Now I see. Now I see. Now I see. Now I see! Now I see!

NOW I SEE! (On the last repetition they wheel around to
 face the poisoned site.)           

SMILING PERFORMER

                                    The air I’m breathing, have been breathing for fifty years, is filling my lungs with poison.

MOURNING PERFORMER

                                    When I shower with city water the poison in it soaks into my pores. I drink in this polluted water every day.

                                    QUIET PERFORMER

People in those buildings back there have raked in the dough because they were allowed by me and my government to poison this place.
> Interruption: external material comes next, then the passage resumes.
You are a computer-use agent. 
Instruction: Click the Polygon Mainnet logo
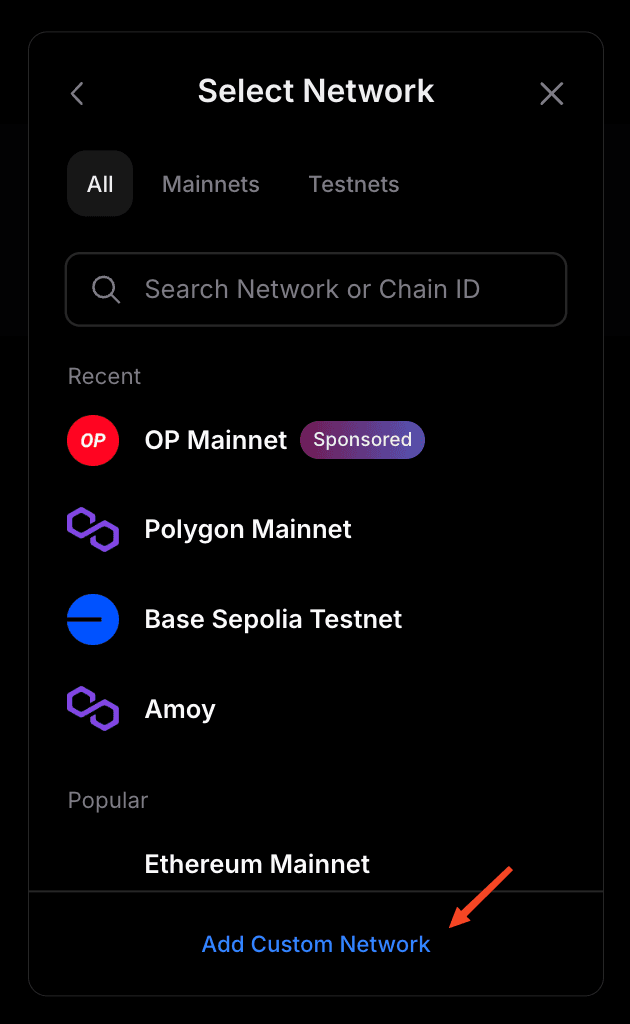(92, 529)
PERFORMER WHO CAN STILL TALK LIKE US

                                    The ground underneath my shoes is so contaminated that touching it puts toxins on my skin.
The next five lines overlap and are repeated as the performers eventually convert the words to howls that build and then stop abruptly.


HOWLING MAN

                                    So—o-o-o-o?! What no-o-o-o-w?! Now that I get it, what do I  do-o-o-o-o?!
MOURNING PERFORMER

                                    Where do I go-o-o-o?

                                    I-I-I-I ha-a-a-te this!

PERFORMER WHO CAN STILL TALK LIKE US

                                    Where’s the sense—where’s the sense—where’s the sense!

QUIET PERFORMER

                                    Oh-my-God—oh-my-God—oh-my-God—oh-my-God . . .

Just as suddenly as they appeared, they drop to all fours and scuttle away from the playing space, howling and barking and crying as they run off into the distance.


Performance facilitators invite audience members to voice their responses to what they have done, seen, heard, felt and thought during the performance. The facilitators may ask audience members what should be done with the notes they have made. Some may wish to keep the pieces of paper. Others may wish to burn them. To wear them or to throw them away. The facilitators should make it possible for the audience members to do with the papers what they would like to do. Then, together, facilitators and audience members will leave the performance area.